Mais dans le détail, je voudrais revenir sur deux points :
1-D'abord votre lecture de 1 Co 7, 24, dans le sens d'un conservatisme social. Je n'en suis pas sûre du tout. Car le mot "condition" (probablement le moins mauvais, on a traduit aussi par "état") n'est pas dans le texte ! Littéralement : "restez dans l'appel dans lequel vous avez été appelés" (20.24) ou en 15 ; "comme DIeu vous a appelés, comportez vous...".
Cela signifie-t-il qu'on doive rester esclave, même si l'occasion se présente d'un affranchissement ? Je penche pour comprendre avec DM au v. 21 : "si tu peux devenir libre, profites-en plutôt".
D'une part, il s'agit d'affirmer qu'il n'y a pas d'exigence préalable, pas de situation sociale, maritale ... qui puisse échapper à l'appel de Dieu. Tous sont appelés, indépendamment de leur "condition", de leur "état", ou de leur "choix" précédents. Ce qui compte, c'est de rester fidèle à l'appel de Dieu, qu'on soit esclave ou qu'on devienne un affranchi, qu'on soit célibataire ou qu'on se marie....

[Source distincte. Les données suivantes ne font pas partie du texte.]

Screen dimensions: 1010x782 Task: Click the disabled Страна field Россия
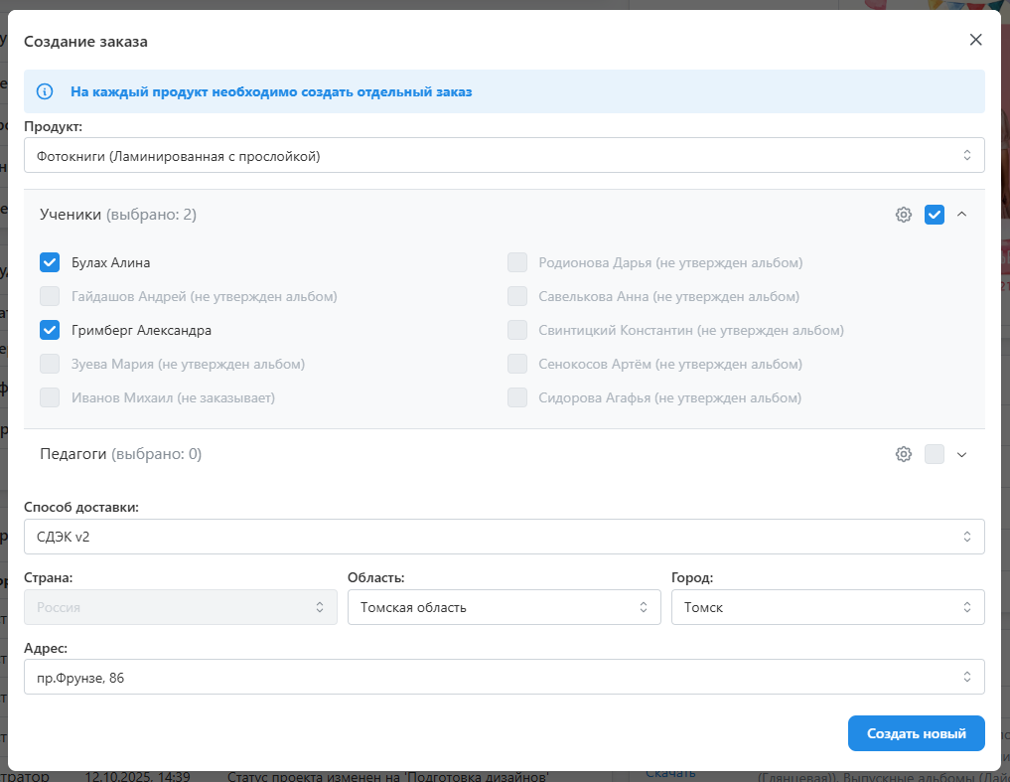coord(180,607)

Conclusion, on ne peut s'appuyer sur ce petit texte (1 Co 7,17-24) pour plaider un conservatisme social dont Paul n'a que faire.

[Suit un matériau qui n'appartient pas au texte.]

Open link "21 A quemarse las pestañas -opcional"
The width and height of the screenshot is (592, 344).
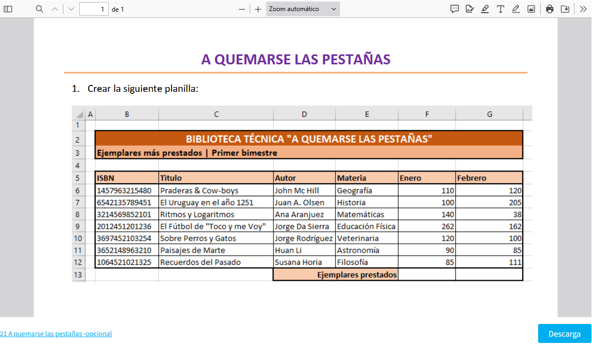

2- La prudence -regrettable-de l'Eglise remonte très haut, et on peut lui trouver (on lui a trouvé) de bonnes raisons : dès la fin du premier siècle, les lettres à Timothée et à Tite, qui se placent sous l'autorité paulinienne, font machine arrière toute ! Les jeunes femmes et les esclaves sont priés de rentrer à la maison et de reprendre leurs places traditionnelles. 1 Tm 2, 9-15 et 5, 14-16 pour les unes, 6, 1-2 pour les autres montrent que l'enseignement paulinien avait été fort bien (trop bien ?) compris par les groupes faibles de la société romaine ! Et cela avait fait du bruit à l'extérieur, avec des conséquences graves, qui pouvaient devenir dramatique, pour les petites Eglises chrétiennes.
Les lettres pastorales insistent sur "la belle réputation" à avoir devant "ceux de l'extérieur" (1Tm 3, 7).
L'Empire est tolérant religieusement, mais qu'on ne touche pas à l'ordre social ! D'une certaine façon, Paul avait très tôt perçu le problème (1 Th 4, 12).
C'est bien cette peur d'abord du jugement extérieur (et de la persécution) que l'Eglise a intégrée, puis très vite, l'ordre social étant reproduit à l'intérieur des Eglises, elle a adhéré à la pérennisation tellement sécurisante de cet ordre... Hélas !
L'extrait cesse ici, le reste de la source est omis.